AlphaContext: An Evolutionary Tree-based Psychometric Context Generator for Creativity Assessment
Creativity has become a core competence in the era of LLMs and human-AI collaboration, underpinning innovation in real-world problem solving. Crucially, the systematic improvement of creativity necessitates scientifically valid assessment instruments. Psychometric research recognizes context-based assessment as an effective way to measure creative thinking.
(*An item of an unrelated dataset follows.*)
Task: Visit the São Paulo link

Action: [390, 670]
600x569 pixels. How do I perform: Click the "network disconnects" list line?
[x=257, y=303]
However, high-quality expert-designed contexts remain scarce. Existing LLM-based generators often struggle with insufficient assessment cues, weak narrative coherence, limited stylistic diversity, and poor support for creative thinking. To address these challenges, we propose AlphaContext, an evolutionary tree-based psychometric context generator for creativity assessment. First, the HyperTree Outline Planner formalizes expert-designed outlining as a rule-guided hypertree and performs top-down hierarchical planning. The MCTS-based Context Generator fills the outline via MCTS to balance global structure and local quality. Then, the Evolutionary Context Optimizer evolves contexts with MAP-Elites by repeatedly updating niche elites to jointly improve diversity and quality. Finally, the Assessment-Guided Evolution Refiner simulates virtual participants with diverse styles and recycles weak contexts for further evolution. Experiments show that AlphaContext yields an average improvement of 8% over competitive methods across 6 quality metrics.